Please restate every line below exactly, without any pictures.
▼
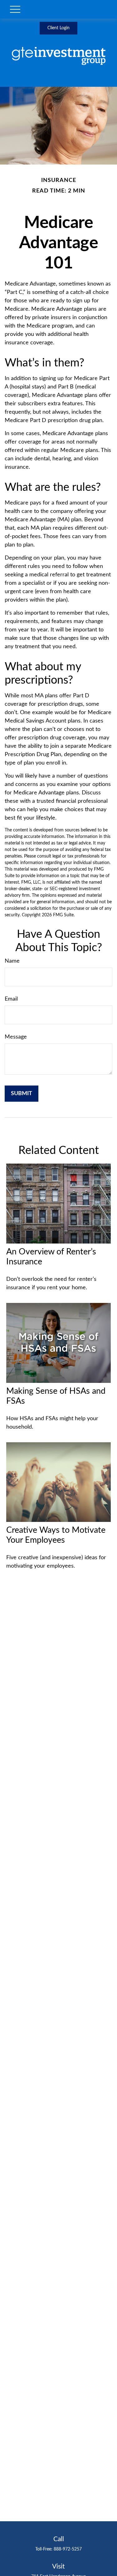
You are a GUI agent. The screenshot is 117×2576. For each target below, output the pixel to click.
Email (11, 999)
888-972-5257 (68, 2549)
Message (16, 1037)
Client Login (58, 28)
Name (12, 961)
▲
* [Output of the exercise]
You are a GUI agent. The screenshot is 117×2576. For each target below, output the pixel to click.
Email (11, 999)
888-972-5257 (68, 2549)
Message (16, 1037)
Client Login (58, 28)
Name (12, 961)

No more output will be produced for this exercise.